Uma questão prática de direitos por trás de um debate político
Para as famílias, a questão raramente é abstrata. Uma criança pode precisar da autorização de um dos pais para tratamento médico, matrícula escolar, representação perante autoridades públicas ou reivindicação de pensão alimentícia e direitos de herança. Se um dos pais não for reconhecido após a mudança para outro país, as consequências legais podem ser imediatas e traumáticas.
A Comissão Europeia adotou pela primeira vez o seu proposta sobre o reconhecimento da paternidade Em dezembro de 2022, foi proposta também a criação de um Certificado Europeu de Paternidade/Maternidade, um documento opcional destinado a ajudar crianças ou seus representantes legais a comprovar a paternidade/maternidade em outro Estado-membro.
O dossiê situa-se na intersecção dos direitos da criança, da livre circulação, da justiça civil e das tradições nacionais de direito da família. Essa combinação explica a lentidão do progresso. Segundo as regras dos tratados da UE, as medidas relativas ao direito da família com implicações transfronteiriças exigem unanimidade no Conselho, após consulta ao Parlamento Europeu.
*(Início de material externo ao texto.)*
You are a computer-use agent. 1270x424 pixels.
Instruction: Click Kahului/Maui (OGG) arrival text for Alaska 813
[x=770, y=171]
Continuidade infantil, competência nacional
A Comissão salientou que a proposta não harmoniza o direito material da família. Os Estados-Membros continuariam a definir o que é família, a estabelecer as regras internas para a filiação e a regulamentar o casamento ou as uniões de facto registadas. A medida da UE abordaria apenas o reconhecimento transfronteiriço nos casos em que a filiação já tenha sido estabelecida num Estado-Membro.
Essa distinção é central para o argumento político. Os defensores enquadram a regulamentação como uma medida de proteção à criança que evita a indefinição jurídica. Governos mais cautelosos provavelmente examinarão se a proposta poderia criar pressão indireta sobre os sistemas nacionais de direito de família, especialmente em casos envolvendo pais do mesmo sexo, adoção, reprodução assistida ou barriga de aluguel.
O contexto jurídico mais amplo já foi moldado por decisões dos tribunais europeus sobre reconhecimento familiar e não discriminação. The European Times já havia relatado anteriormente sobre a jurisprudência europeia de direitos humanos que exige maior proteção para famílias homoparentais na Bulgária, ilustrando como as disputas sobre o reconhecimento familiar podem se tornar questões de dignidade, vida privada e igualdade perante a lei.
Um teste às fronteiras internas da Europa
O debate sobre a parentalidade também põe à prova o significado quotidiano da livre circulação na UE. A União há muito promete que os cidadãos podem viver, trabalhar e estudar além-fronteiras. Mas, para algumas famílias, mudar de um Estado-membro para outro ainda pode significar incerteza quanto ao vínculo jurídico entre uma criança e os pais.
Para as crianças, essa incerteza pode prejudicar o acesso a cuidados e segurança jurídica. Para as administrações, regras de reconhecimento divergentes podem gerar disputas complexas entre registros civis, tribunais e autoridades públicas. Para a UE, o caso levanta uma questão mais ampla: se as fronteiras internas devem ter o poder de interromper a identidade jurídica e os laços familiares de uma criança.
Não se espera que o debate ministerial de sexta-feira, por si só, defina a regulamentação. No entanto, ele representa um indicador significativo da disposição dos Estados-Membros em transformar uma questão sensível de direitos humanos, antes pautada por princípios, em segurança jurídica. Enquanto o Conselho avalia a proposta, o principal critério de sucesso deve permanecer restrito, porém essencial: garantir que as crianças possam manter seus pais reconhecidos e os direitos inerentes a essa relação, independentemente de onde se encontrem na União Europeia.